Talvez se possa dizer que onde a leitura de Oliveira aparentemente diverge mais da proposta de Claudel e precisamente no carácter acabado, perfeccionista, de grande beleza plástica, que Oliveira dá a cada um dos quadros, por vezes quase como se se tratasse de uma obra pictórica. A posição muitas vezes estática da câmara e dos actores, os planos de longuíssima duração, o cuidado evidentemente posto na encenação, nos cenários, no guarda-roupa, na iluminação, na composição de imagem, e a excelente direcção de fotografia de Elso Roque dão ao filme uma força verdadeiramente única. Em todo o caso, essa opção contrasta com as indicações de Claudel que imaginava a peça representada numa Terça-Feira Gorda e escrevia que "é preciso que tudo tenha um ar provlsório, em marcha, incoerente, improvisado no entusiasmo" uma vez que "a ordem é o prazer da razão, mas a desordem é a delícia da imaginação". 

Realmente Manoel de Oliveira constrói o filme a partir de um ponto de observação de que raramente se afasta, e que torna muito visível a posição da câmara.
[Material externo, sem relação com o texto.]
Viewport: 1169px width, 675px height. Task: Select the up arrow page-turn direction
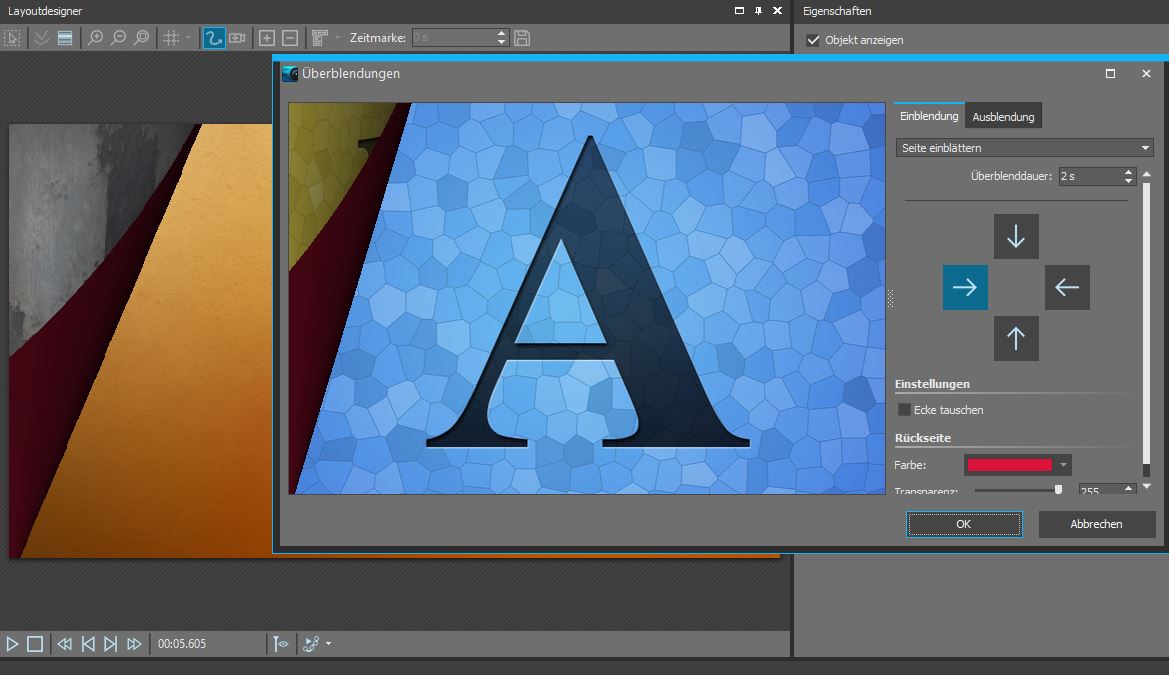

Não tendo podido assistir às imagens iniciais, pude, no entanto, colher informações de que o filme se inicia numa própria sala de espectáculos com a cena teatral em evidência (talvez em paralelo com o início e final de Benilde ou a Virgem Mãe, mas então significativamente esse percurso era feito dos bastidores não, como agora, a partir da plateia). Em LE SOULIER DE SATIN não há praticamente qualquer efeito de contracampo, não se misturando a posição da câmara com o espaço que os actores ocupam. Há quando muito e raramente, uma suave panorâmica ou um "travelling" óptico mas sempre como se houvesse uma linha de demarcação que separe o espaço da câmara do da cena, frequentemente com os personagens que dialogam olhando na mesma direcção. Uma excepção é talvez a cena da  Corte  perante  a  qual  se apresenta Don Rodrigo (Luís  Miguel  Cintra) em que, realmente, há uma certa estrutura de contracampo. Será curioso comparar as soluções de LE SOULIER DE SATIN com as de outros filmes de Oliveira, como os amplos movimentos de câmara de O Passado e o Presente, com o diálogo em "off", ou a câmara centrada sobre os personagens que ouvem em Benilde, novamente com um efeito "off" dos personagens que falam, ou mesmo o invulgar campo contracampo, repetido de certa maneira, decomposto em duas cenas na capital sequência necrópsica sobre o coração em Francisca. Há, sem dúvida, uma coerência e, ao mesmo tempo, uma pesquisa de novos desenvolvimentos que torna a estética de Manoel de Oliveira num vasto e rico campo que, em certa medida, está ainda por estudar.